• **TASK TO CARRY OUT**: Reproduce the items below, switching "TOP CATEGORIES" to "FEATURED CATEGORIES" and keeping every other character the same.
Begin
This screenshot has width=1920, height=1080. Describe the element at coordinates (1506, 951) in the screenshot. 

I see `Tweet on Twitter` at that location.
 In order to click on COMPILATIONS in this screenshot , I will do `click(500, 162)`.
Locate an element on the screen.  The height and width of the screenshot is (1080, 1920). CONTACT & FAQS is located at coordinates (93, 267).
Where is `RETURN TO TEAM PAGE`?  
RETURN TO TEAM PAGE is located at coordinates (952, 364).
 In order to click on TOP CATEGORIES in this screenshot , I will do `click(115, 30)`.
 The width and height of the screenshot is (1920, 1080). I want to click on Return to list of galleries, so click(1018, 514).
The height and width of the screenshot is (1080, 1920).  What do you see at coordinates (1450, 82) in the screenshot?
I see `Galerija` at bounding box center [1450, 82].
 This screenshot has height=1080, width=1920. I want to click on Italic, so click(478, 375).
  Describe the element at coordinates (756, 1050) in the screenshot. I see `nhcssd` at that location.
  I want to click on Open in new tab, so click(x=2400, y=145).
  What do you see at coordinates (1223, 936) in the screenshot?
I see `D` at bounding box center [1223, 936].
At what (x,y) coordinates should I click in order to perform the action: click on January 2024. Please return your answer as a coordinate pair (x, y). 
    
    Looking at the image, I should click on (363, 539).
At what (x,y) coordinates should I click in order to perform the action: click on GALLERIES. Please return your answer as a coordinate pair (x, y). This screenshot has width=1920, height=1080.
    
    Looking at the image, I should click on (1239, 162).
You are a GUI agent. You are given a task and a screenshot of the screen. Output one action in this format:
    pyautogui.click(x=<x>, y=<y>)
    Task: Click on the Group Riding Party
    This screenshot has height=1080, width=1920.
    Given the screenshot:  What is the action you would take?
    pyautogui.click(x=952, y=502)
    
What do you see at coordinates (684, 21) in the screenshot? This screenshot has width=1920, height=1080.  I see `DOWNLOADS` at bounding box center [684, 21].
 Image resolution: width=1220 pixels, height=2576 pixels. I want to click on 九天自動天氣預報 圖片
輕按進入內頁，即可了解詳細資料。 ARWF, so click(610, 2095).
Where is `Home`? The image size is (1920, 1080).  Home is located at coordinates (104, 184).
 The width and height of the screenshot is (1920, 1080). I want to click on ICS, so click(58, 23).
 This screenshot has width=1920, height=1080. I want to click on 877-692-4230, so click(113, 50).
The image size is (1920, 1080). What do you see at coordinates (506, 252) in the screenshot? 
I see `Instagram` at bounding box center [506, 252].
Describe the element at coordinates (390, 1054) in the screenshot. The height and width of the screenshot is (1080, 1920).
End
• **THE OUTPUT**:
This screenshot has width=1920, height=1080. Describe the element at coordinates (1506, 951) in the screenshot. 

I see `Tweet on Twitter` at that location.
 In order to click on COMPILATIONS in this screenshot , I will do `click(500, 162)`.
Locate an element on the screen.  The height and width of the screenshot is (1080, 1920). CONTACT & FAQS is located at coordinates (93, 267).
Where is `RETURN TO TEAM PAGE`?  
RETURN TO TEAM PAGE is located at coordinates (952, 364).
 In order to click on FEATURED CATEGORIES in this screenshot , I will do `click(115, 30)`.
 The width and height of the screenshot is (1920, 1080). I want to click on Return to list of galleries, so click(1018, 514).
The height and width of the screenshot is (1080, 1920).  What do you see at coordinates (1450, 82) in the screenshot?
I see `Galerija` at bounding box center [1450, 82].
 This screenshot has height=1080, width=1920. I want to click on Italic, so click(478, 375).
  Describe the element at coordinates (756, 1050) in the screenshot. I see `nhcssd` at that location.
  I want to click on Open in new tab, so click(x=2400, y=145).
  What do you see at coordinates (1223, 936) in the screenshot?
I see `D` at bounding box center [1223, 936].
At what (x,y) coordinates should I click in order to perform the action: click on January 2024. Please return your answer as a coordinate pair (x, y). 
    
    Looking at the image, I should click on (363, 539).
At what (x,y) coordinates should I click in order to perform the action: click on GALLERIES. Please return your answer as a coordinate pair (x, y). This screenshot has width=1920, height=1080.
    
    Looking at the image, I should click on (1239, 162).
You are a GUI agent. You are given a task and a screenshot of the screen. Output one action in this format:
    pyautogui.click(x=<x>, y=<y>)
    Task: Click on the Group Riding Party
    This screenshot has height=1080, width=1920.
    Given the screenshot:  What is the action you would take?
    pyautogui.click(x=952, y=502)
    
What do you see at coordinates (684, 21) in the screenshot? This screenshot has width=1920, height=1080.  I see `DOWNLOADS` at bounding box center [684, 21].
 Image resolution: width=1220 pixels, height=2576 pixels. I want to click on 九天自動天氣預報 圖片
輕按進入內頁，即可了解詳細資料。 ARWF, so click(610, 2095).
Where is `Home`? The image size is (1920, 1080).  Home is located at coordinates (104, 184).
 The width and height of the screenshot is (1920, 1080). I want to click on ICS, so click(58, 23).
 This screenshot has width=1920, height=1080. I want to click on 877-692-4230, so click(113, 50).
The image size is (1920, 1080). What do you see at coordinates (506, 252) in the screenshot? 
I see `Instagram` at bounding box center [506, 252].
Describe the element at coordinates (390, 1054) in the screenshot. The height and width of the screenshot is (1080, 1920).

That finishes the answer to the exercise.